FREE NOW is a mobility service provider headquartered in Hamburg, Germany. FREE NOW was formed in February 2019 from a joint venture between BMW and Daimler Mobility. Thomas Zimmermann is CEO of the FREE NOW Group.

The FREE NOW Group is the vehicle for hire vertical of this joint venture; other services within the vertical include Beat and formerly Clever, Hive and Kapten, which rebranded to FREE NOW. FREE NOW is one of the largest vehicle for hire companies in Europe. As Mobility-as-a-Service platform FREE NOW aggregates numerous mobility brands and vehicle options to make them bookable within one app. Next to taxi and PHV, FREE NOW offer car sharing and further micro-mobility options such as e-scooters, e-mopeds, and e-bikes with its partners TIER, VOI, EMMY, Cooltra, Miles, SHARE NOW, DOTT, felyx and SIXT. 

FREE NOW is serving over 150 European cities including Barcelona, Berlin, Dublin, Paris, Milan, Rome and London. FREE NOW customer care and support teams operate from Dublin, Hamburg, Madrid, and Warsaw among other European cities. 

The UK General Manager is Mariusz Zabrocki, and the Country Manager in Ireland is Niall Carson.

History

mytaxi was founded in 2009 by German entrepreneurs Niclaus Mewes and Sven Külper.
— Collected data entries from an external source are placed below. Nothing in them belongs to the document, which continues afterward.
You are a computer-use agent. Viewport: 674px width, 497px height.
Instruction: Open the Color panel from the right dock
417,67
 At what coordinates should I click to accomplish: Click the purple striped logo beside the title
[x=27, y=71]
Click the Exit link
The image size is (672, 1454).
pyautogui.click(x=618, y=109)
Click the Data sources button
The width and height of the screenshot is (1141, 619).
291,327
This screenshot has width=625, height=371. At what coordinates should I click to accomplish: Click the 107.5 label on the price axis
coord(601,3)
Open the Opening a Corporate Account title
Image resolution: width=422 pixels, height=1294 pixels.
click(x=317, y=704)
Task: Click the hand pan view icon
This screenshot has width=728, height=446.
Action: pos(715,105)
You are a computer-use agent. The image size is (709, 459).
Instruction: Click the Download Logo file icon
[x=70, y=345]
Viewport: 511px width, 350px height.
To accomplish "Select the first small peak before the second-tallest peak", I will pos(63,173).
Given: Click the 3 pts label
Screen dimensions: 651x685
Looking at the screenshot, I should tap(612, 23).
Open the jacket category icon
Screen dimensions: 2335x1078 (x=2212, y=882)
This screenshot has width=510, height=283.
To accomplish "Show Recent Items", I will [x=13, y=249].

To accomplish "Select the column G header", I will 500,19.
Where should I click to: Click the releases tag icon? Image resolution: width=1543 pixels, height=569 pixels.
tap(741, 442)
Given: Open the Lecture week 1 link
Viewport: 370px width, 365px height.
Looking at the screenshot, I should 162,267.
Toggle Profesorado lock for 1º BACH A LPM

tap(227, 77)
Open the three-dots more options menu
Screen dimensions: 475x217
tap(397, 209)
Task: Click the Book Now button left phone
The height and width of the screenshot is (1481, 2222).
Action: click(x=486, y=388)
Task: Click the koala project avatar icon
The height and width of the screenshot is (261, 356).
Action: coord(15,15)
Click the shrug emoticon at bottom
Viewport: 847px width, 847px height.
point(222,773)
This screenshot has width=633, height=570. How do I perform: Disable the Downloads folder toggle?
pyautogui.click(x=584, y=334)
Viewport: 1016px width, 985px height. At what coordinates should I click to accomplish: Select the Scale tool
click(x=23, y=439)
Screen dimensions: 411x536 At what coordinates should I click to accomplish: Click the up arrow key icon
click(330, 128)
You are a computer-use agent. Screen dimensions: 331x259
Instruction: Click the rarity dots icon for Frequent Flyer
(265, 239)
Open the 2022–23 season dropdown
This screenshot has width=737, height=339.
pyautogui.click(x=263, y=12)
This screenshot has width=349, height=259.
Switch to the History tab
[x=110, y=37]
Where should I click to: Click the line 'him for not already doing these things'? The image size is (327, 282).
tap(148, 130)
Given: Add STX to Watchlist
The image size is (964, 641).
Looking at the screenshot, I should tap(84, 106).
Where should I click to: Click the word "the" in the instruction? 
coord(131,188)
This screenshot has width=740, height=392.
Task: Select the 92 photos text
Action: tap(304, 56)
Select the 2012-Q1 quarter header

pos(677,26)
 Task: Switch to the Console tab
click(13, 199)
Later that year, the pair founded the legal entity behind mytaxi, Intelligent Apps. In September 2014, Daimler acquired mytaxi's parent company, Intelligent Apps, entering the vehicle for hire market.

In 2016, the German e-hailing app mytaxi merged with Hailo. Founded in London in 2011, Hailo was a British technology platform that matched taxi drivers and passengers through its mobile phone application. The merger between mytaxi and Hailo made mytaxi the largest licensed taxi e-hailing operator.

Following regulatory approval in February 2019, Daimler and BMW announced the €1bn mobility joint-venture; the parent company is known as Your Now which also operates Share Now, ReachNow, Park Now and Charge Now. On 1 July 2019, myTaxi was rebranded to FREE NOW and has transformed from a taxi app into a fully integrated multi-mobility platform. 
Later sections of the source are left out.